Much of the digital health technologies on the market today are wellness products utilized by the relatively younger segment of the population. Technologies which are focused on chronic diseases have found it much harder to reach their intended target audience for a variety of reasons. The market is right with regards to need, and the demand would be great were it not for significant barriers to adoption, namely lack of awareness by providers and the public, lack of adequate business models, and lack of proper patient portals with connectivity to EHRs. Some may say that this is a chicken or egg situation. “Build it and they will come” has been a mantra for much of the digital health technology sector. While this might be best applicable to consumer-focused wellness smart phone apps, it is not a good strategy for more involved technologies targeted towards chronic disease management.

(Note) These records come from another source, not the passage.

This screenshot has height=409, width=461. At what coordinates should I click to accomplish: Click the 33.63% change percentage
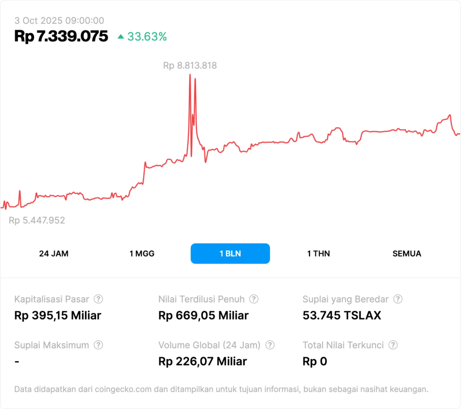coord(147,36)
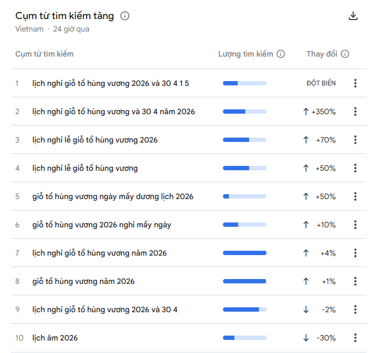
Task: Expand options menu for row 2 with +350%
Action: click(x=355, y=112)
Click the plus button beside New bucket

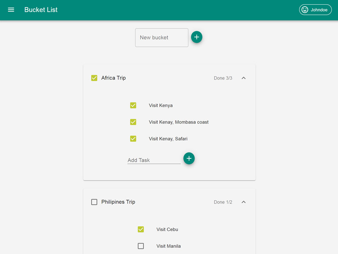(196, 37)
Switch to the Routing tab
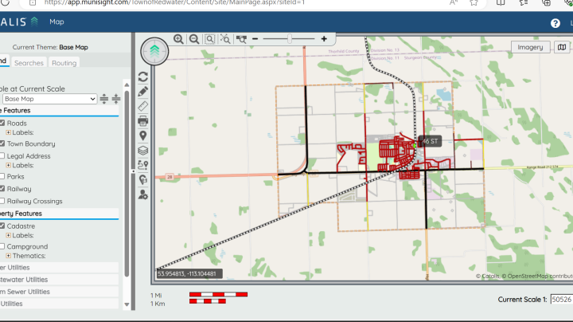Viewport: 573px width, 322px height. click(x=64, y=62)
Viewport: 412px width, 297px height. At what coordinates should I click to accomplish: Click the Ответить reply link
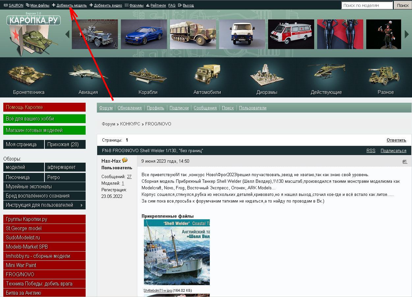tap(396, 140)
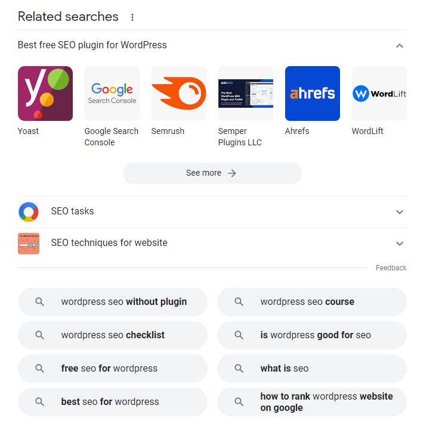Image resolution: width=448 pixels, height=427 pixels.
Task: Click the Ahrefs blue logo
Action: point(313,93)
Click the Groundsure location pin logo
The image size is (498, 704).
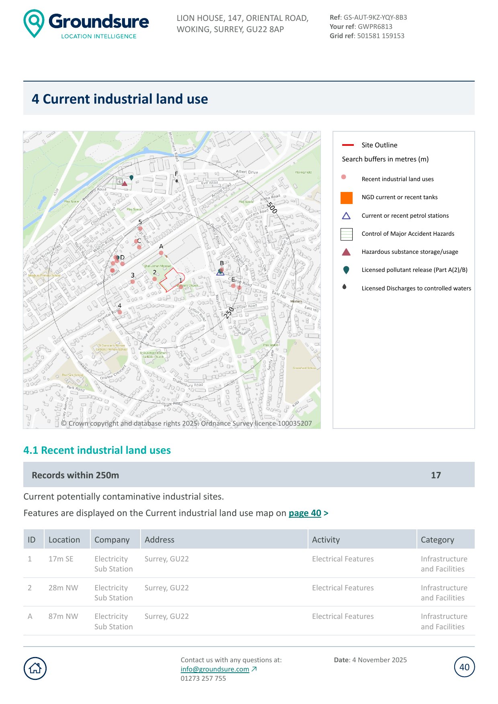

It is well-known that only a minority of the 45+age group in the USA own smart phones (http://blog.nielsen.com/nielsenwire/online_mobile/who-is-winning-the-u-s-smartphone-battle/). People age 65 and older search the Internet for health information less than younger persons. http://pewinternet.org/~/media//Files/Reports/2011/PIP_HealthTopics.pdf. Since these relatively easy access tools of communicating medical information are less utilized by older people, how can we best engage them in healthcare?
So how do we get digital health to the people who impact the system most; older patients with chronic diseases? The easiest scenario will be at the point of contact in the healthcare system. That is, at the healthcare provider’s office or the hospital. In the office, a patient presents with a chief complaint, which may or may not be related to chronic underlying conditions. It would be intriguing to have recommended digital health technology diagnostic or disease management tool suggestions prompted by electronic review of preexisting diagnoses or the input of a new one, as part of a clinical decision support. In the hospital, this would be in the pre-discharge period. An informatics program would determine, based on the patient’s diagnoses, medications, ancillary services required in the hospital, vital signs, procedures performed, and types of consultations, an appropriate set of digital health monitoring assistance, medication adherence tools, telehealth applications, and follow-up appointments.
Digital health technologies delivered in this manner will be easy to disseminate, connect to EHRs and patient portals, and appropriately targeted. Older patients can therefore be connected to digital health on the back-end, without the industry fighting consumer-type barriers on the front end.